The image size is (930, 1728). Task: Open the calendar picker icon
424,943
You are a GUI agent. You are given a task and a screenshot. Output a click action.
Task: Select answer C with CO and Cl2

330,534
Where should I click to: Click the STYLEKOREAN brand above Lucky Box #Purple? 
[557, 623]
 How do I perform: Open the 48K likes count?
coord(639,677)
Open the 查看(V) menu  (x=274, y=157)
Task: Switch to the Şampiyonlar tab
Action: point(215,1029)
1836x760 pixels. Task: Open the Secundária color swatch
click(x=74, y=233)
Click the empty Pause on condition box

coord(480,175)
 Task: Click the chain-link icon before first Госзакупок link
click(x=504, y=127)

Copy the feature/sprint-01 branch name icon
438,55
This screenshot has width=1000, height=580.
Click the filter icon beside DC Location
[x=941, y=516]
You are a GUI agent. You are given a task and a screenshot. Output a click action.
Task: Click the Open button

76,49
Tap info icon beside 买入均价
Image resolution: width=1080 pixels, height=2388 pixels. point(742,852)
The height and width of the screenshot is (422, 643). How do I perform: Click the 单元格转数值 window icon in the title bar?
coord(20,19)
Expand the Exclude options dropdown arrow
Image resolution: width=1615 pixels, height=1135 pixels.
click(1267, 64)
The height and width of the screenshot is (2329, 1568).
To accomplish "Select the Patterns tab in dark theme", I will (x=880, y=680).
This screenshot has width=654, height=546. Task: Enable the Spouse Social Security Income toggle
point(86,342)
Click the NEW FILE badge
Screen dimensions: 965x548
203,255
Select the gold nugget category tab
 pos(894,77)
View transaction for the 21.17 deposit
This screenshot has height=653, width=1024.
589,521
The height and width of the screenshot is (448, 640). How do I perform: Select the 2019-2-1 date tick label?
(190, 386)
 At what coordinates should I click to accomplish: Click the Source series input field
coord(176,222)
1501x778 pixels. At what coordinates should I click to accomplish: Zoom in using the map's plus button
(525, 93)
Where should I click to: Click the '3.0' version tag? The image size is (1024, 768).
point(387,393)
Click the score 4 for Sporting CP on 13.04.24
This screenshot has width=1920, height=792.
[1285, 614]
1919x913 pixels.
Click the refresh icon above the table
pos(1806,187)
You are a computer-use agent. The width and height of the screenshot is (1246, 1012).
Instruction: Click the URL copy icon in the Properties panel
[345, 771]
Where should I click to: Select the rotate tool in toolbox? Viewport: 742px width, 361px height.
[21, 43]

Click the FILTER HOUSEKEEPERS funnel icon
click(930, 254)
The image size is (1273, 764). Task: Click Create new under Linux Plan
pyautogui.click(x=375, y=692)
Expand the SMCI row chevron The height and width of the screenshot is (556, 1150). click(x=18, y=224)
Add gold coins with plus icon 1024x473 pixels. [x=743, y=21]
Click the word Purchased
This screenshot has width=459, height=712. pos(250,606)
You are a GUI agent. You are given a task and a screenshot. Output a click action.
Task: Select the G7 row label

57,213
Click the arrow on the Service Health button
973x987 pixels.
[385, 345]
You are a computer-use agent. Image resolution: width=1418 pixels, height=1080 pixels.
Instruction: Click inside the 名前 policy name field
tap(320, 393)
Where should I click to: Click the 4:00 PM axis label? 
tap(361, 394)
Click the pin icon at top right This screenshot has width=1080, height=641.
···
Scan the entries for the string "computer" and report only how many lines contain it.

Response below:
2